Originally Posted by brewguyver
One of the big reasons for Teflon tape is to keep your threads from binding. Stick with Teflon tape, or nickel tape for connections outside your kettle. It has a higher temp resistance and is thicker.
If you don't use the tape and you get a leak and the threads bind, or if you ever want to switch things out, you'll have to replace the fitting (and potentially cut it out).
Don't go with pipe dope - Teflon tape is the way to go.
Im sorry, I don't mean to sound rude--even though I will--but that is absolutely not true at all. I'm a machinist, knowing threads is part of my job, not just a hobby; I don't say that to sound condescending but to imply that I literally have studied threads and what their shape is designed for. There are two types of pipe thread you will encounter in the general public DYI field: NPT, and NPTF. 95% of what you will buy and use is NPT. I could get into the specifics of the differences of each, but I'd rather it just be googled.

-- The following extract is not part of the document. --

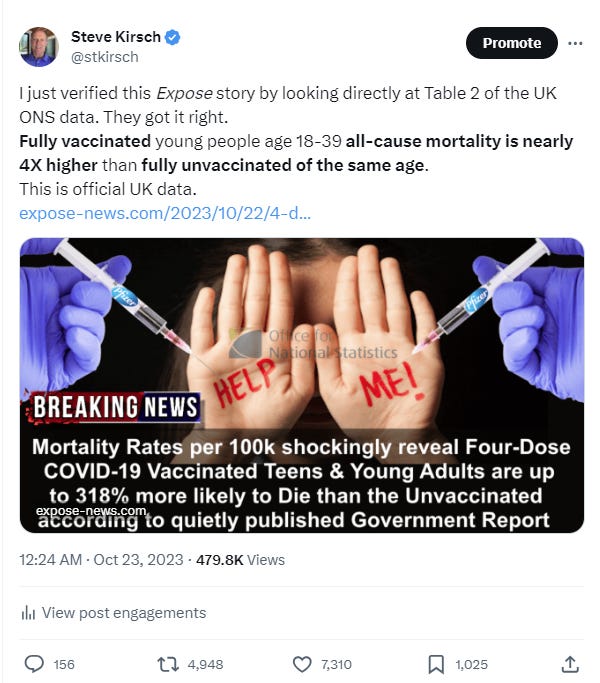The image size is (600, 683).
Task: Like the post with heart icon
Action: click(x=302, y=664)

Tape is ~necessary~ for NPT threads if they are going to be subject to pressure without making a mechanical seal, or are going to be torqued to a seal, then loosened. It has nothing to do with lube, but actual seal. NPT threads aren't designed to seal mechanically, so thus they need tape to seal. They CAN be sealed mechanically, without tape, but then CANNOT be taken apart without compromising the seal.

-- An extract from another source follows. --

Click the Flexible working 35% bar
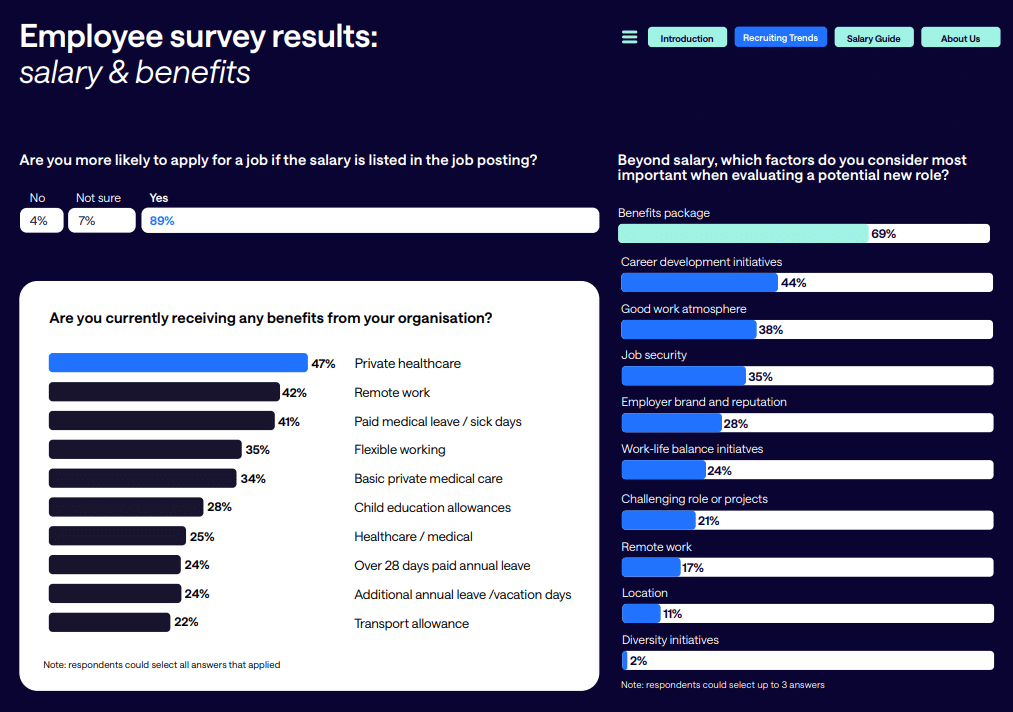 pyautogui.click(x=145, y=450)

Even if you deform the threads to a mechanical seal, and then loosen it, you can still use it with tape to make a seal. There is no way you should ever have to replace a fitting unless you a) applied WAY to much torque and deformed the threads, or b) crossthreaded the threads and destroyed them.
99% of threads are NOT one time use. If they get screwed up so that they can't be used again, chances are it's operator error, not because you didn't use "lube."